Chronic diseases cost BCBSM

Michigan residents with three or more chronic conditions have annual health care costs that average 10 times as much as someone with no such conditions, according to a recent report by the Center for Healthcare Research and Transformation in Ann Arbor.

The report, part of a larger study called “The Cost Burden of Disease,” looked at utilization and spending in 2008 in Blue Cross Blue Shield of Michigan’s adult, non-Medicare population. It covered seven chronic diseases.

About 53 percent of BCBSM spending on the chronic conditions went toward two: mental health conditions and diabetes.

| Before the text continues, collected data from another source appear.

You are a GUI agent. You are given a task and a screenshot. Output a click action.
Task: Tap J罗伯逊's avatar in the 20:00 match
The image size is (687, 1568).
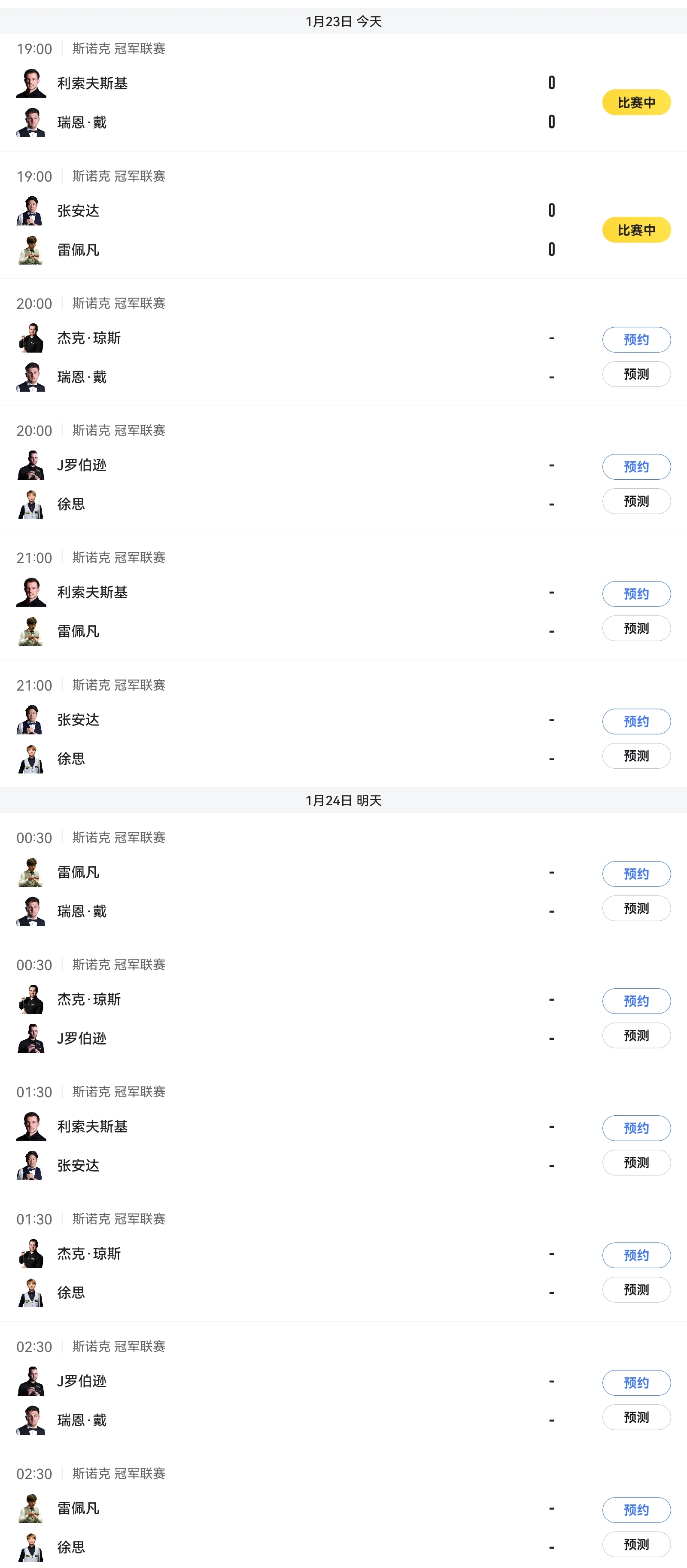point(31,465)
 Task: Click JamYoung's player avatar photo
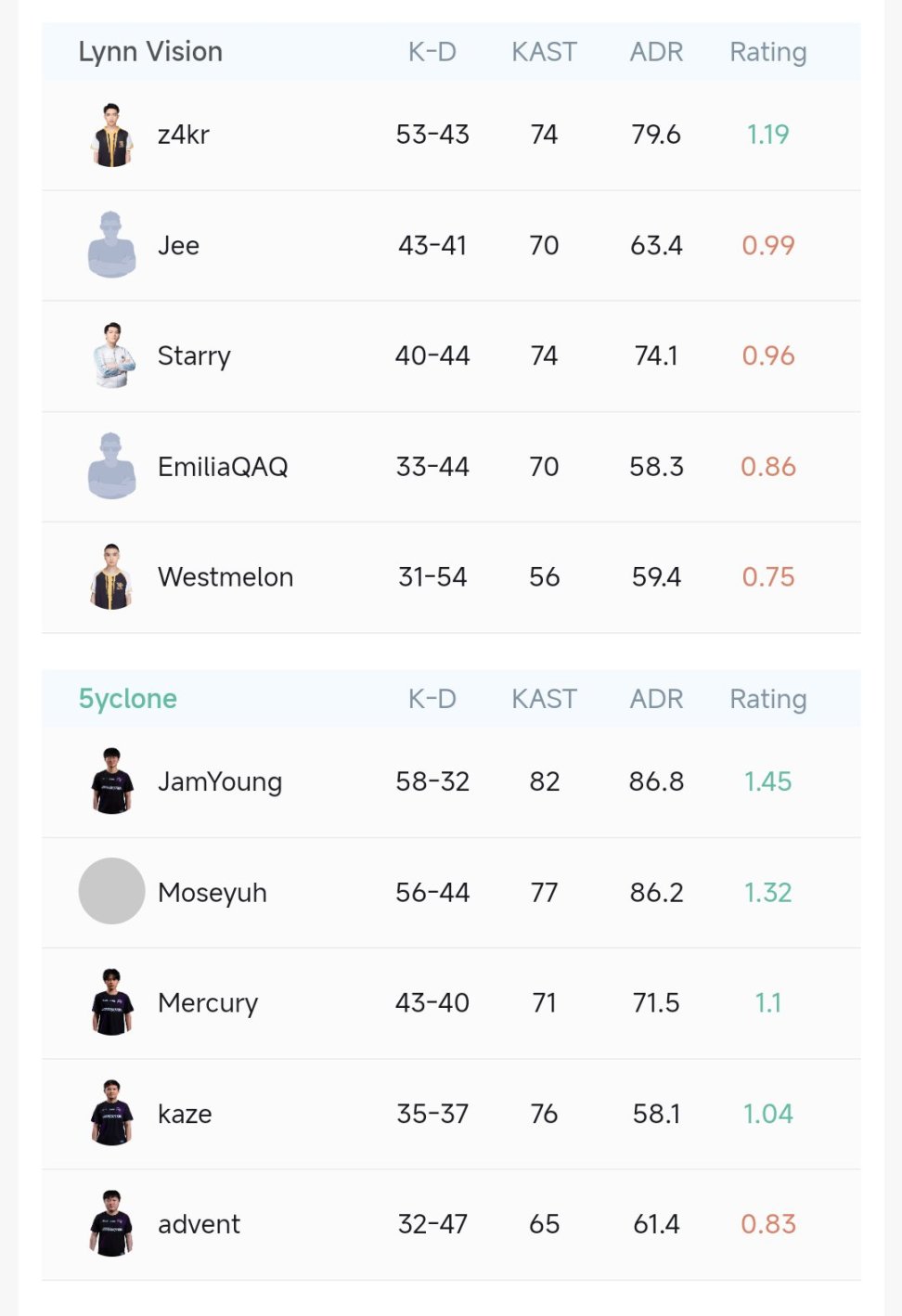(112, 781)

The insurer, Michigan’s largest and a funder of the CHRT, spent an average of $2,788 per year for people with no chronic conditions. Three or more chronic conditions pushed the spending average to $27,763 annually, according to the report.

“When we reduce the incidence of chronic disease, we improve the health of the population,” CHRT Director Marianne Udow-Philips said.

Thirty-five percent of BCBSM patients had at least one chronic disease in the year studied, and they accounted for 64 percent of spending.

Disease-specific spending was part of overall higher costs for these patients. For congestive heart failure, BCBSM’s per patient average spending was $9,263; for coronary artery disease, $4,623; for osteoarthritis, $2,819; for chronic obstructive lung disease, $1,637; for mental disorders excluding dementia, $2,828; for diabetes, $2,091; and for asthma, $1,797.

The 5 percent of the U.S. population with complicated health conditions account for about half of health care spending, the report stated.